» **GOAL**
Please return each of the following entries word for word, with no changes.

» **RECORD LIST**
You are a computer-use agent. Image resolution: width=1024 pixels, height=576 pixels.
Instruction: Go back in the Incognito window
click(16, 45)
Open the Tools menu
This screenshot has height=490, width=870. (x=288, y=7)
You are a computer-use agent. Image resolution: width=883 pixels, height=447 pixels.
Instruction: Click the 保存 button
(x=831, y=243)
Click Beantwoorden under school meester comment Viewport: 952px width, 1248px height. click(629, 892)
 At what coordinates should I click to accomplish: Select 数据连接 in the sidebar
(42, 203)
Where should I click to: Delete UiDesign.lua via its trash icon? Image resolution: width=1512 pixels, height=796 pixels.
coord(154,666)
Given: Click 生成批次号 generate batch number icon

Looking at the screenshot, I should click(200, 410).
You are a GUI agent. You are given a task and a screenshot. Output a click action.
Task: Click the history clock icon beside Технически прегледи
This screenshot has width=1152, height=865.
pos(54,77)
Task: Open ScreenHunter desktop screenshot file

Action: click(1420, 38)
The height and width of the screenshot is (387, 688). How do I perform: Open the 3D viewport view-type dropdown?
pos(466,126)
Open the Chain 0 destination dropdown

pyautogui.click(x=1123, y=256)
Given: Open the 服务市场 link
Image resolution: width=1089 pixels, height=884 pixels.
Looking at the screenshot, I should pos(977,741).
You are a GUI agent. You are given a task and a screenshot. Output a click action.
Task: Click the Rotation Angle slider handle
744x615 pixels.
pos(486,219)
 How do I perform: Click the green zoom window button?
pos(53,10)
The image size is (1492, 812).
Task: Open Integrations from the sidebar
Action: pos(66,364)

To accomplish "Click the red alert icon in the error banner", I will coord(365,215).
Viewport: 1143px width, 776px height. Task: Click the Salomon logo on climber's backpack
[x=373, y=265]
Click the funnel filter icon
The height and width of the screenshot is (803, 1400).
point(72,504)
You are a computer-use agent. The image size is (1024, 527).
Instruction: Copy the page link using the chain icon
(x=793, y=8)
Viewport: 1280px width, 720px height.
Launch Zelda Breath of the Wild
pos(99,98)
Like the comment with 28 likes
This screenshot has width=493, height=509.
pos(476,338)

» **WRITTEN REPLY**
You are a computer-use agent. Image resolution: width=1024 pixels, height=576 pixels.
Instruction: Go back in the Incognito window
click(16, 45)
Open the Tools menu
This screenshot has height=490, width=870. (x=288, y=7)
You are a computer-use agent. Image resolution: width=883 pixels, height=447 pixels.
Instruction: Click the 保存 button
(x=831, y=243)
Click Beantwoorden under school meester comment Viewport: 952px width, 1248px height. click(629, 892)
 At what coordinates should I click to accomplish: Select 数据连接 in the sidebar
(42, 203)
Where should I click to: Delete UiDesign.lua via its trash icon? Image resolution: width=1512 pixels, height=796 pixels.
coord(154,666)
Given: Click 生成批次号 generate batch number icon

Looking at the screenshot, I should click(200, 410).
You are a GUI agent. You are given a task and a screenshot. Output a click action.
Task: Click the history clock icon beside Технически прегледи
This screenshot has width=1152, height=865.
pos(54,77)
Task: Open ScreenHunter desktop screenshot file

Action: click(1420, 38)
The height and width of the screenshot is (387, 688). How do I perform: Open the 3D viewport view-type dropdown?
pos(466,126)
Open the Chain 0 destination dropdown

pyautogui.click(x=1123, y=256)
Given: Open the 服务市场 link
Image resolution: width=1089 pixels, height=884 pixels.
Looking at the screenshot, I should pos(977,741).
You are a GUI agent. You are given a task and a screenshot. Output a click action.
Task: Click the Rotation Angle slider handle
744x615 pixels.
pos(486,219)
 How do I perform: Click the green zoom window button?
pos(53,10)
The image size is (1492, 812).
Task: Open Integrations from the sidebar
Action: pos(66,364)

To accomplish "Click the red alert icon in the error banner", I will coord(365,215).
Viewport: 1143px width, 776px height. Task: Click the Salomon logo on climber's backpack
[x=373, y=265]
Click the funnel filter icon
The height and width of the screenshot is (803, 1400).
point(72,504)
You are a computer-use agent. The image size is (1024, 527).
Instruction: Copy the page link using the chain icon
(x=793, y=8)
Viewport: 1280px width, 720px height.
Launch Zelda Breath of the Wild
pos(99,98)
Like the comment with 28 likes
This screenshot has width=493, height=509.
pos(476,338)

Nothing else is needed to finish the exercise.